Salah satu hal yang sampai saat ini masih menjadi pekerjaan rumah bersama antar pelaku kreatif adalah pengarsipan. Apalagi bila kita membahas perihal seni musik dan visual. Di Indonesia sendiri, jumlah pelaku dua hal tersebut sangatlah banyak. Bisa dipastikan setiap harinya muncul talenta-talenta baru dengan segudang ciri khas yang berbeda antara satu dan yang lainnya. Lalu, apakah kesadaran mengarsipkan karya tersebut sudah dilakukan? Jawabannya ya dan tidak. Ada yang sadar, tapi tak sedikit yang acuh dengan hal itu. Bagi teman-teman selaku pegiat musik dan visual di Palu, keinginan melihat banyak karya yang disatukan di sebuah wadah adalah sebuah impian yang dari dulu belum tercapai. Kenapa harus ada sebuah wadah yang mengarsipkan? Hal itu tentu saja untuk memudahkan banyak orang yang ingin mencari tahu perihal perkembangan, sejarah, dan seniman apa yang ada di suatu kota.
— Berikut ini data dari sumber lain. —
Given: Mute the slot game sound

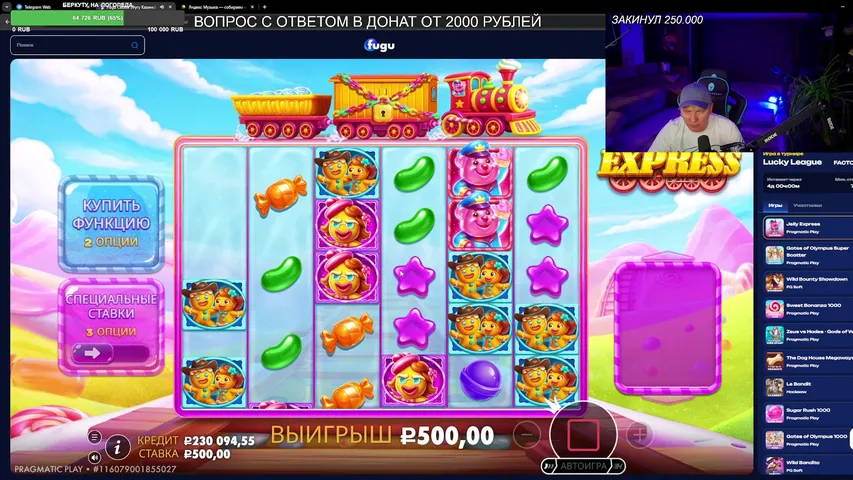Looking at the screenshot, I should [x=94, y=457].
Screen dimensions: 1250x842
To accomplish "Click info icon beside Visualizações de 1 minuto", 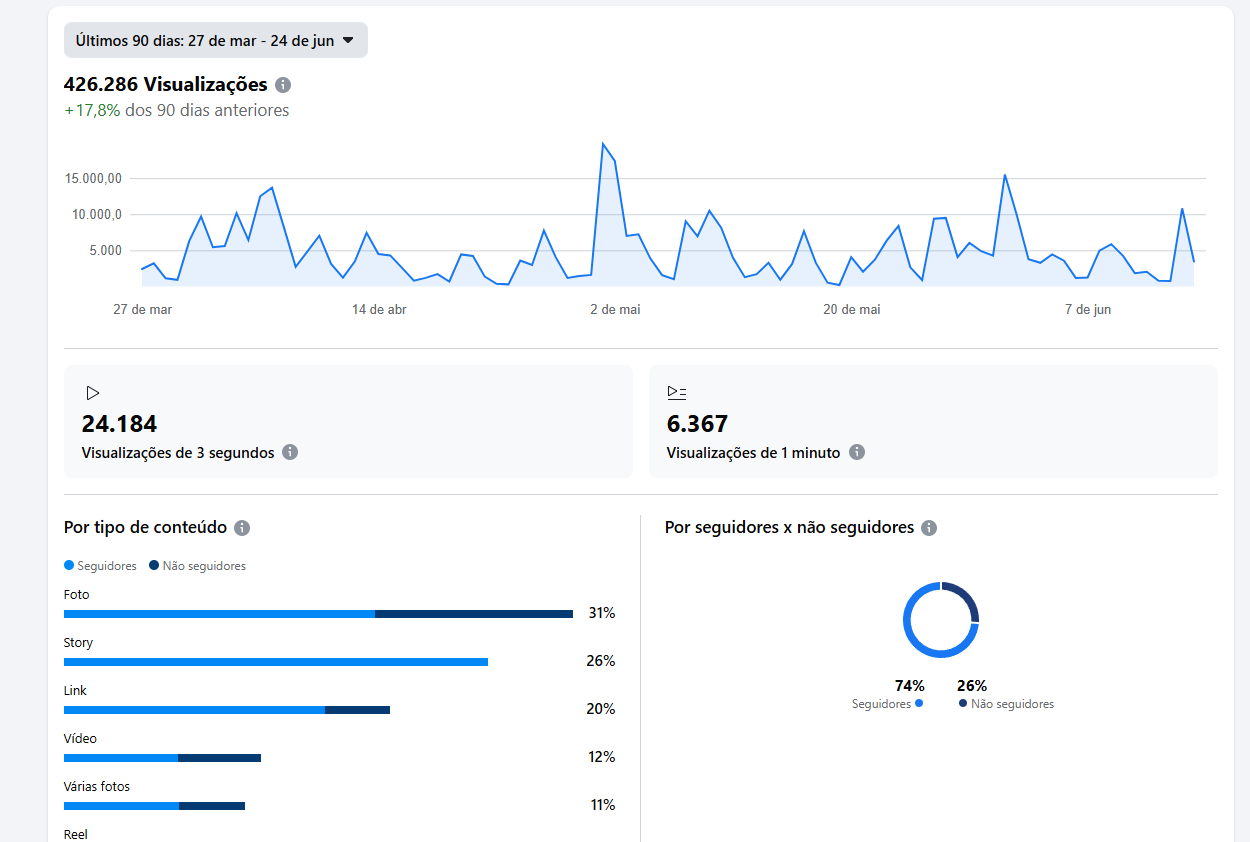I will tap(857, 452).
Atas dasar keinginan dan keresahan yang dirasakan, BAH (Bring Archive History) dibuat sebagai salah satu solusi untuk memecahkan masalah tersebut. BAH sendiri adalah sebuah wadah yang diperuntukan sebagai arsip beberapa kultur populer yang ada di Palu, Sulawesi Tengah. Kultur tersebut adalah seni musik dan seni visual.
“Kami percaya, dengan adanya wadah ini, generasi selanjutnya bisa terus menikmati ragam karya yang dihasilkan oleh para seniman terdahulu. Dan juga, agar banyak orang di luar sana mengenal dan menyukai karya-karya yang ada.” Jelas Adjust Purwatama selaku founder BAH.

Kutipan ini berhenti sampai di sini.